• WHAT TO DO: Print every entry exactly as it appears, but skip the pictures.

*** Opening RECORDS FOR THE EXERCISE ***

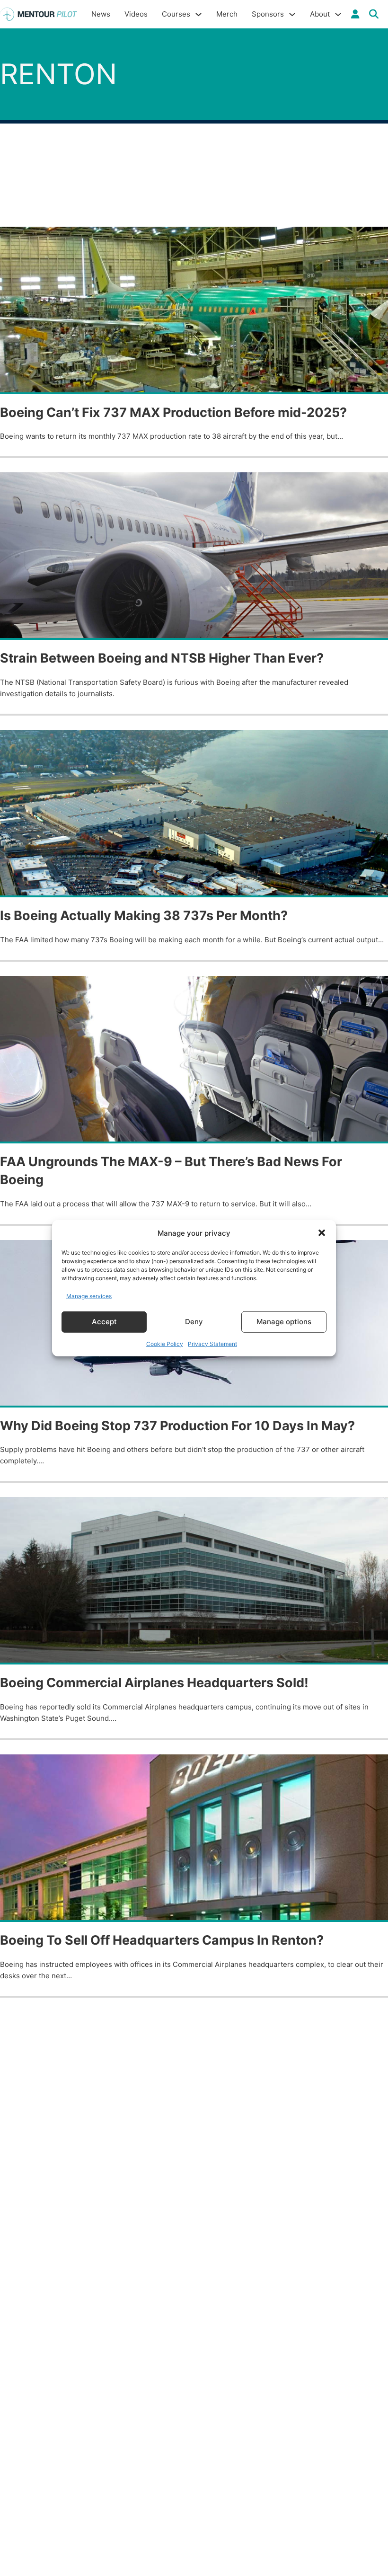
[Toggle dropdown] (355, 14)
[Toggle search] (374, 14)
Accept (104, 1321)
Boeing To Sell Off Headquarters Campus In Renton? (162, 1940)
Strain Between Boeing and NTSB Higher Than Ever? (162, 658)
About (320, 13)
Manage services (89, 1296)
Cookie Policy (164, 1343)
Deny (194, 1321)
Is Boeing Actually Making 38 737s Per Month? (144, 915)
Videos (136, 13)
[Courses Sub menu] (198, 14)
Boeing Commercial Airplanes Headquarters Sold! (154, 1683)
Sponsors (268, 13)
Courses (176, 13)
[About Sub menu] (338, 14)
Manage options (283, 1321)
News (100, 13)
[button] (321, 1233)
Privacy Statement (212, 1343)
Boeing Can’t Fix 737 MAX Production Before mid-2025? (173, 412)
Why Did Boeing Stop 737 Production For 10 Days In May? (177, 1426)
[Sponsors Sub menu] (292, 14)
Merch (227, 13)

*** Closing RECORDS FOR THE EXERCISE ***

• COMPLETED EXERCISE:
[Toggle dropdown] (355, 14)
[Toggle search] (374, 14)
Accept (104, 1321)
Boeing To Sell Off Headquarters Campus In Renton? (162, 1940)
Strain Between Boeing and NTSB Higher Than Ever? (162, 658)
About (320, 13)
Manage services (89, 1296)
Cookie Policy (164, 1343)
Deny (194, 1321)
Is Boeing Actually Making 38 737s Per Month? (144, 915)
Videos (136, 13)
[Courses Sub menu] (198, 14)
Boeing Commercial Airplanes Headquarters Sold! (154, 1683)
Sponsors (268, 13)
Courses (176, 13)
[About Sub menu] (338, 14)
Manage options (283, 1321)
News (100, 13)
[button] (321, 1233)
Privacy Statement (212, 1343)
Boeing Can’t Fix 737 MAX Production Before mid-2025? (173, 412)
Why Did Boeing Stop 737 Production For 10 Days In May? (177, 1426)
[Sponsors Sub menu] (292, 14)
Merch (227, 13)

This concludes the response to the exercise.